Top.Mail.Ru

Галич. Жизнь под током

19.10.2015

Он родился 19 октября 1918 года и гордился этой «пушкинской», лицейской датой. Через 59 лет он погиб от удара током в вынужденной эмиграции в Париже. Поэт, драматург и журналист, но главное – певец свободы своего поколения. Его стихи не устаревают и по сей день. Слышишь голос: «Граждане! Отечество в опасности!» – и кажется, он где-то рядом. В день рождения Александра Галича о нем для Jewish.ru вспоминают друзья и знакомые.

Песок Израиля

«Вспомни: / На этих дюнах, под этим небом, / Наша – давным-давно – началась судьба. / С пылью дорог изгнанья и с горьким хлебом, / Впрочем, за это тоже: / – Тода раба!»

Песню «Песок Израиля» Александр Галич написал во время первой, самой успешной гастрольной поездки в Израиль. «Я хочу закончить сегодняшний вечер песней, которая написана мною уже здесь, в Израиле. Я где-то прочел, что город Тель-Авив был построен на песчаных холмах, на дюнах. И вот, я подумал… Впрочем, я вам лучше спою то, что я подумал. Песня называется “Песок”», – сказал он и запел.

Он приехал 31 октября 1975 года из Мюнхена, где работал на радио «Свобода». Эту поездку, по свидетельствам очевидцев, организовал ему антрепренер Виктор Фрейлих, работавший тогда в журнале «Время и мы», который издавал Виктор Перельман. Вечером Галич со своей мюнхенской девушкой Миррой побывал в гостях у Перельмана, где он много пил и рассказывал о жене Нюше, которую пришлось устроить в психиатрическую клинику: она тоже пила немерено. Нормального разговора не получилось. А на следующий день, вечером, он уже выступал на сцене самого большого зала в Израиле «Гейхал а-Тарбут» в Тель-Авиве. И три тысячи зрителей стоя аплодировали ему, хотя он еще даже не начал петь. А уже после окончания концерта были настоящие овации. Публицист Михаил Агурский напишет потом в своем письме к Владимиру Максимову: «Саша имеет сенсационный успех. Он выступал по телевидению в течение минут двадцати». Об этом успехе напишет и израильская газета «Маарив». Хотя, по воспоминаниям очевидцев, не все понимали, о чем поет Галич (его язык был понятен только эмигрантам волны 70-х). Но масштаб личности завораживал.

__ПРИВЕДЕННЫЙ МАТЕРИАЛ__.
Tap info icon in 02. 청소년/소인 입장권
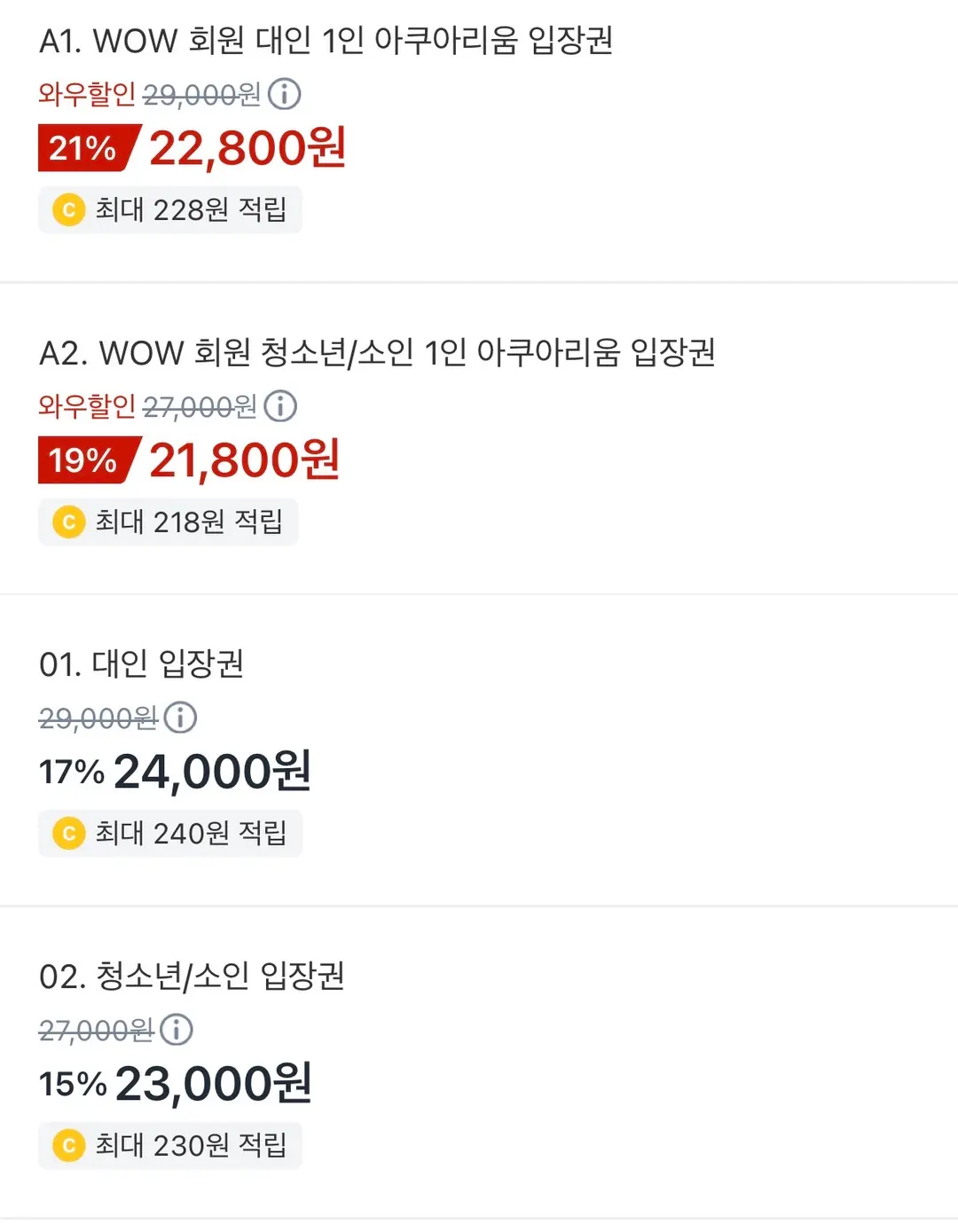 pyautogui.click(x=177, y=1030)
...
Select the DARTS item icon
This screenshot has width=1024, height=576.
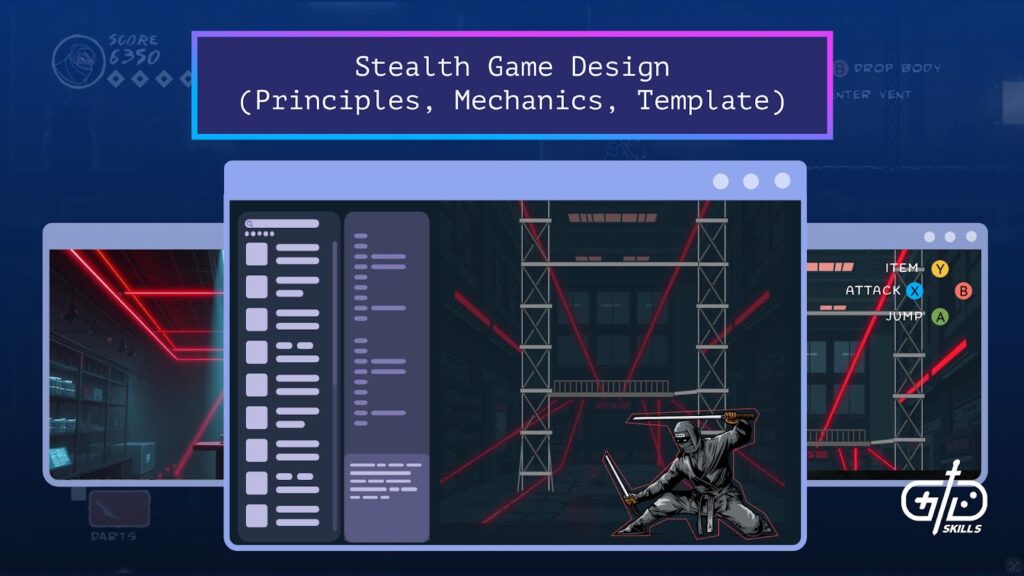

__ЗАДАНИЕ 1__.
Ответьте по статье о Галиче на вопросы:
(a) В каком году родился Галич?
(b) Из какого города он приехал в Израиль 31 октября 1975 года?
(c) Сколько зрителей стоя аплодировали ему в зале «Гейхал а-Тарбут»?
__ЗАДАНИЕ 2__.
Перечислите всех людей, которые названы по имени в статье о Галиче.
Материал здесь никак не используется.

__РЕЗУЛЬТАТ ВЫПОЛНЕНИЯ 1__.
(a) В 1918 году.
(b) Из Мюнхена.
(c) Три тысячи.

__РЕЗУЛЬТАТ ВЫПОЛНЕНИЯ 2__.
Александр Галич, Виктор Фрейлих, Виктор Перельман, Мирра, Нюша, Михаил Агурский, Владимир Максимов.